Problem description: Return nothing but the lines from the line containing "For every named" through the last line of the records, reproduced exactly.

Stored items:
◇ ◇ ◇ ◇ ◇
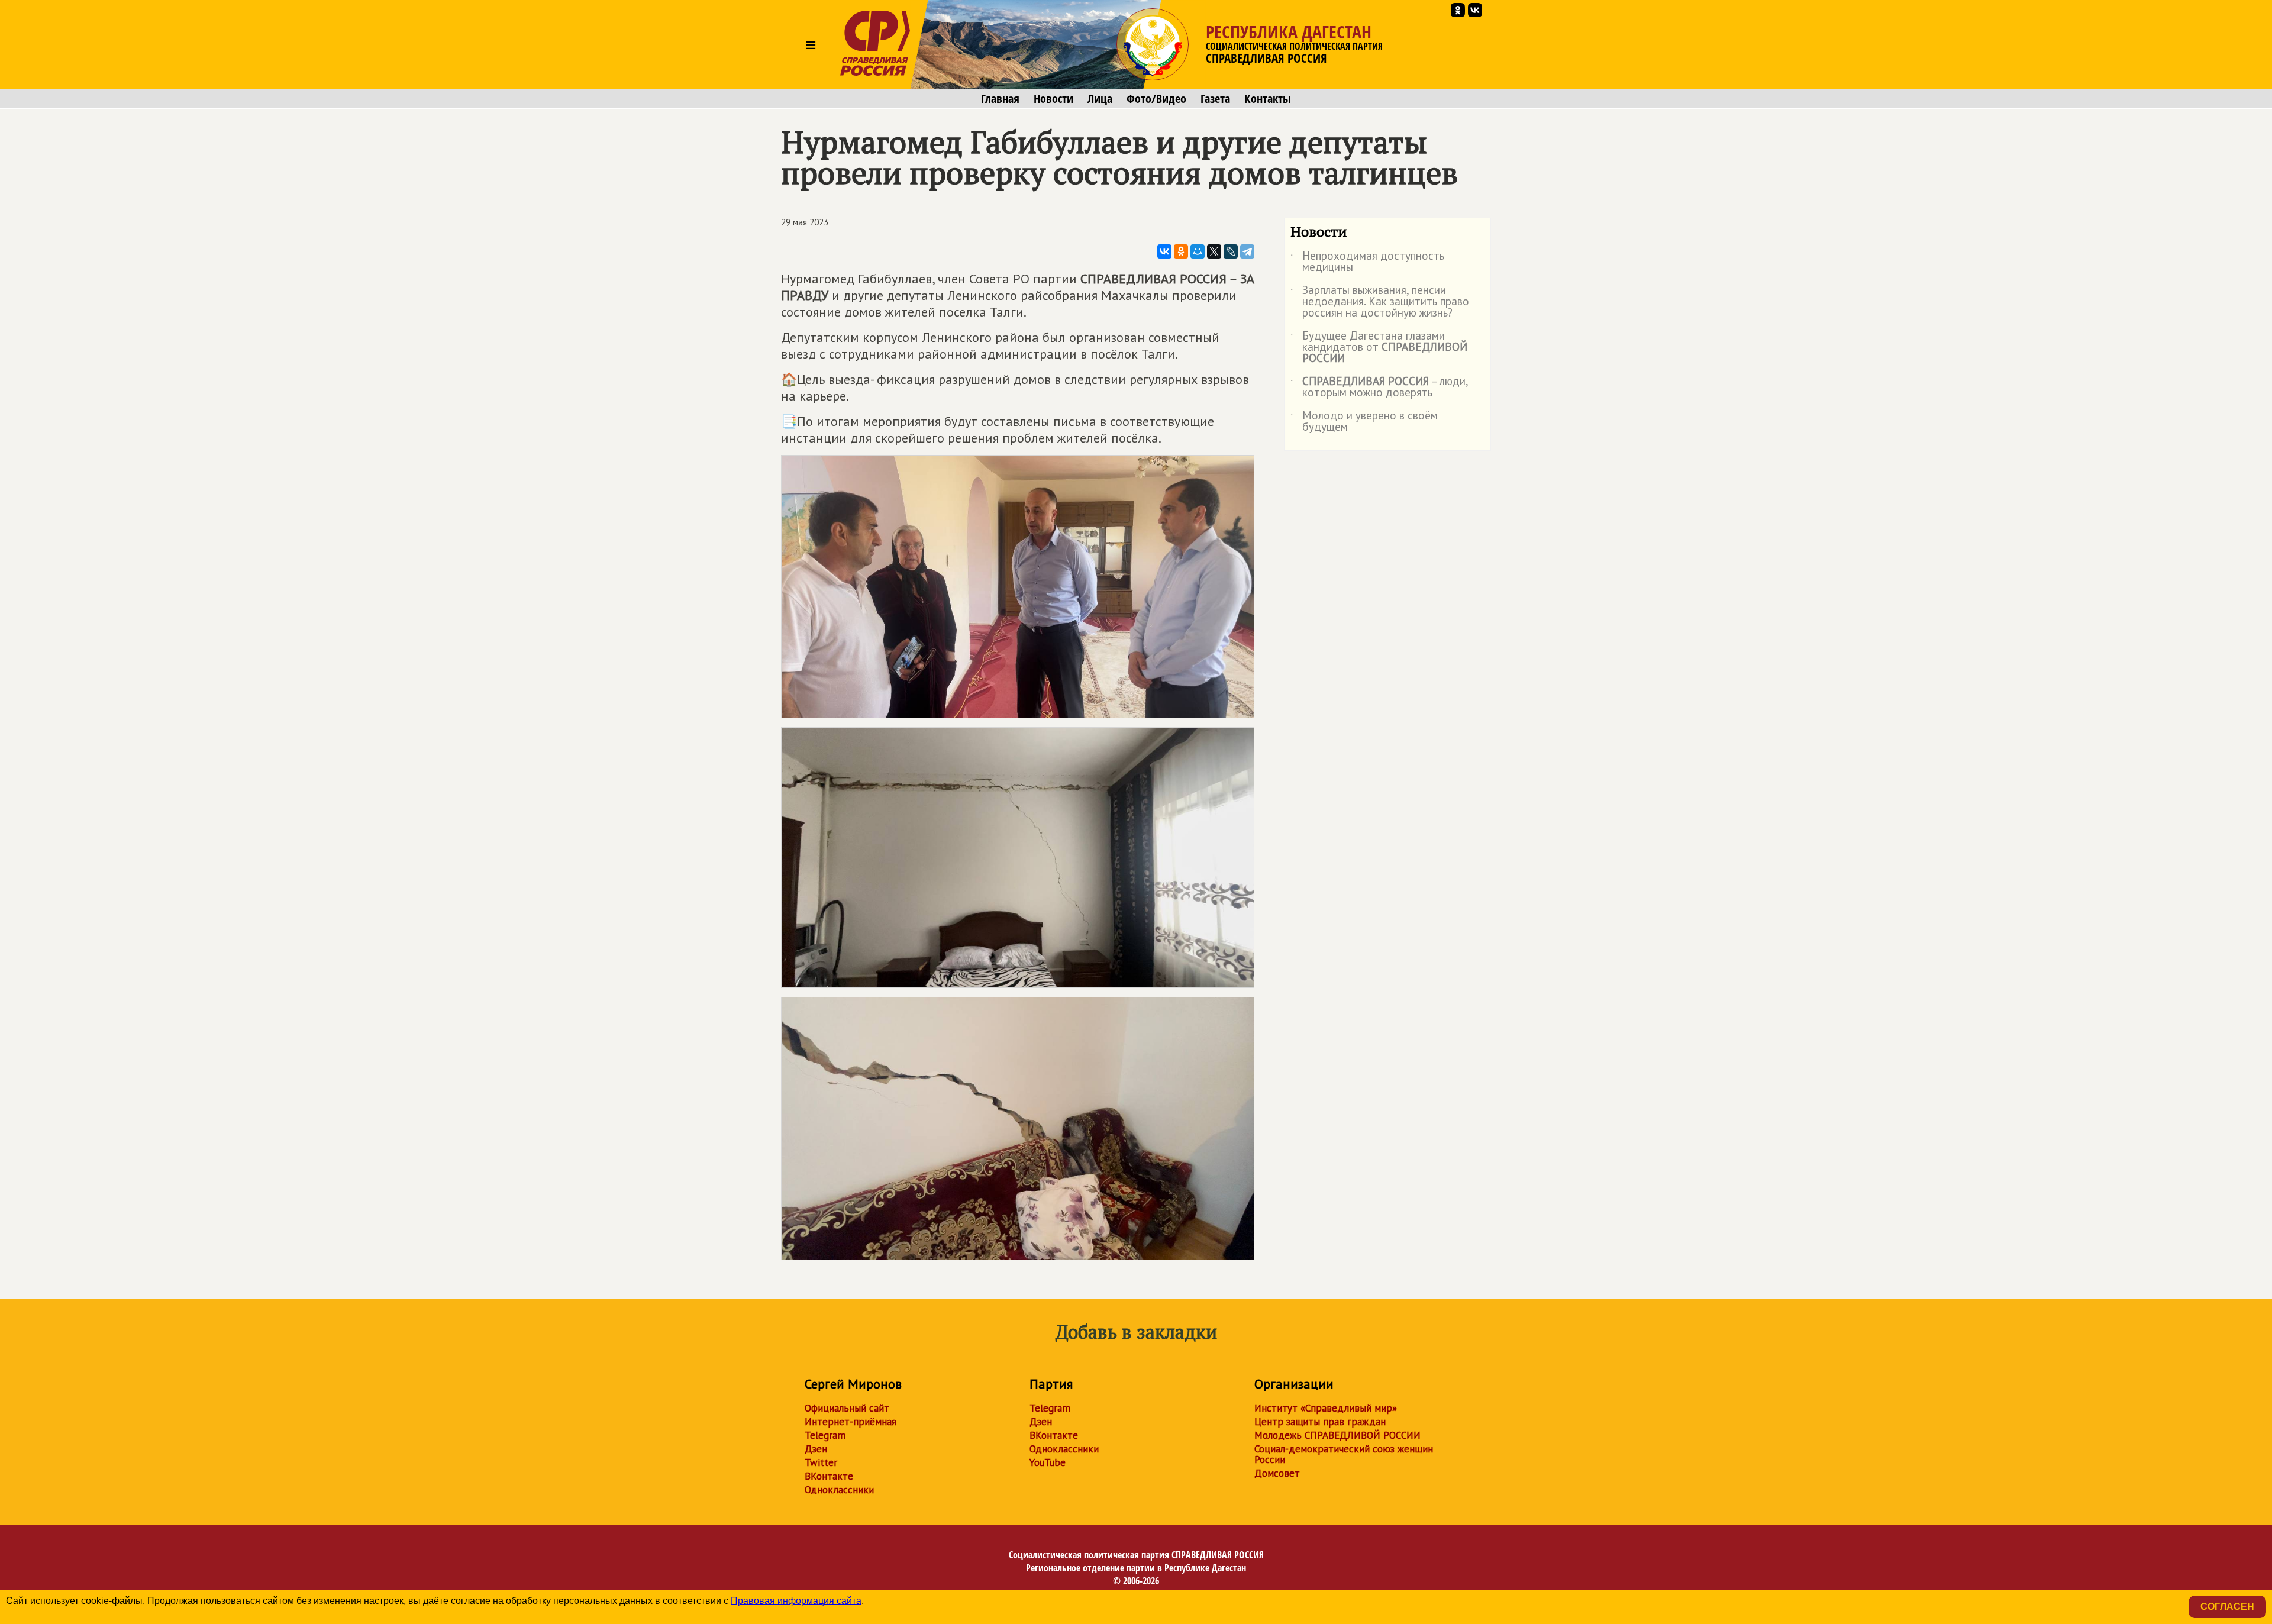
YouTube (1048, 1462)
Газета (1215, 98)
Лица (1099, 98)
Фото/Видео (1156, 98)
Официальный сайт (847, 1408)
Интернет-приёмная (850, 1421)
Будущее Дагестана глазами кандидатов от (1378, 347)
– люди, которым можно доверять (1379, 387)
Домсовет (1277, 1473)
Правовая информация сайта (796, 1601)
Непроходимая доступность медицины (1367, 262)
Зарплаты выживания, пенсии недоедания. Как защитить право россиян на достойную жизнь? (1379, 302)
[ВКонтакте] (1164, 251)
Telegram (825, 1435)
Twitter (821, 1462)
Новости (1053, 98)
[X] (1214, 251)
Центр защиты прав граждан (1320, 1421)
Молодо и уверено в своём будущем (1364, 422)
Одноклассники (839, 1489)
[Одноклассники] (1181, 251)
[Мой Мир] (1197, 251)
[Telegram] (1247, 251)
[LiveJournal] (1231, 251)
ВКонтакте (829, 1476)
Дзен (816, 1449)
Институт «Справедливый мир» (1325, 1408)
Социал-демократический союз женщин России (1343, 1454)
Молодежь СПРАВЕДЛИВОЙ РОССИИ (1337, 1435)
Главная (1000, 98)
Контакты (1267, 98)
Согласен (2227, 1607)
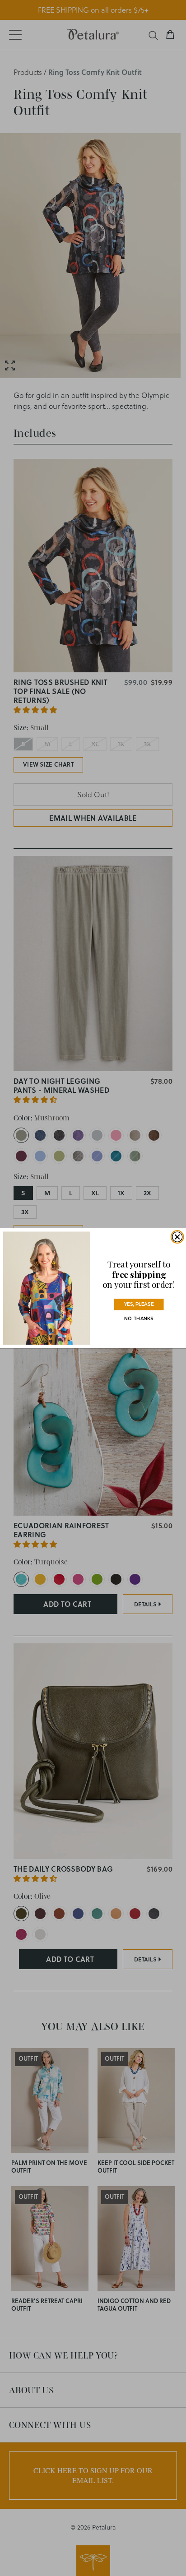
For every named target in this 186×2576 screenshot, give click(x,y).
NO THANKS (138, 1318)
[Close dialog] (177, 1237)
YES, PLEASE (138, 1304)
◇ ◇ ◇ ◇ ◇
Answer box:
For every named target in this 186×2576 screenshot, give click(x,y).
NO THANKS (138, 1318)
[Close dialog] (177, 1237)
YES, PLEASE (138, 1304)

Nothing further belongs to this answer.